» INPUT MATERIAL
◆ ◆ ◆ ◆ ◆
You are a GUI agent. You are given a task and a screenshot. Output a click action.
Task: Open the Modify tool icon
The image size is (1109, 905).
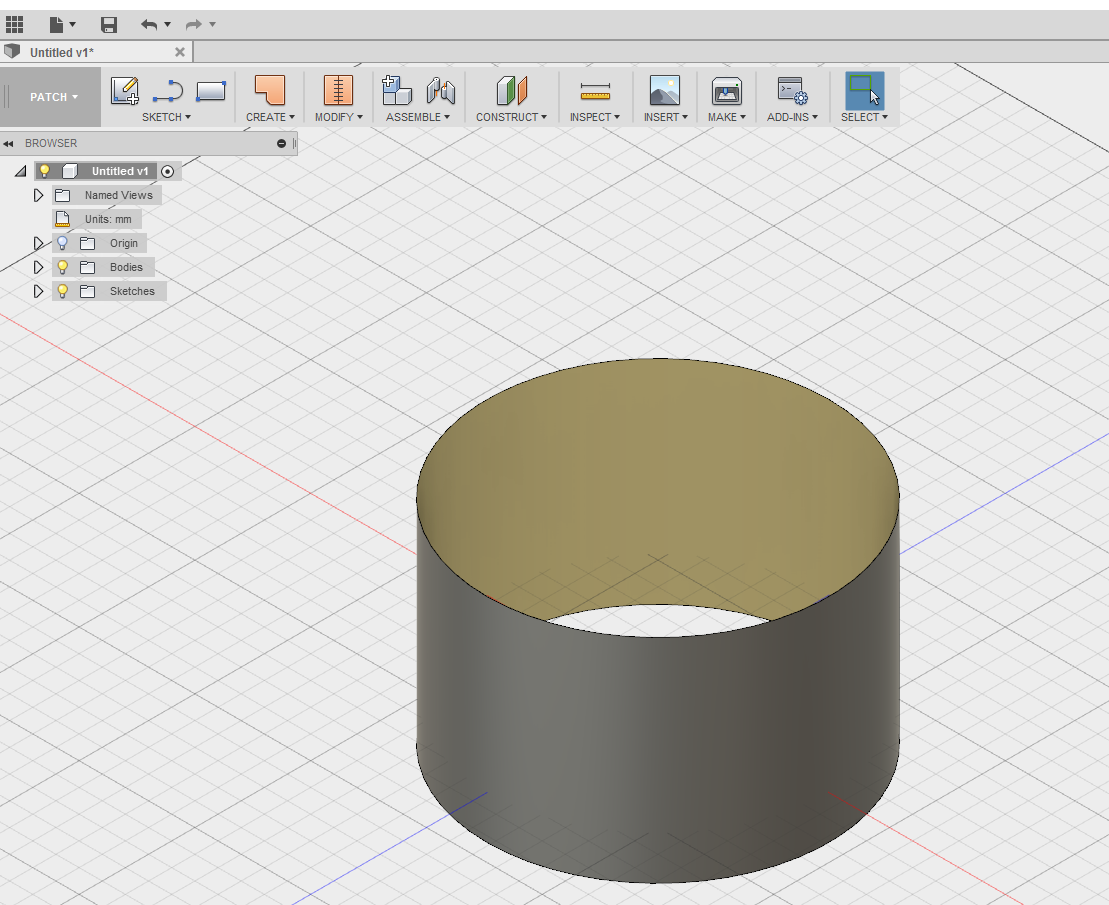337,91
◆ ◆ ◆ ◆ ◆
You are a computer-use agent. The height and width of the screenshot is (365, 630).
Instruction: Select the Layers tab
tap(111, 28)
◆ ◆ ◆ ◆ ◆
» EXERCISE PROMPT
Wherever the word "screenshot" appears in a line of the data above, copy that line.

» RESPONSE FOR THIS EXERCISE
You are a GUI agent. You are given a task and a screenshot. Output a click action.
You are a computer-use agent. The height and width of the screenshot is (365, 630).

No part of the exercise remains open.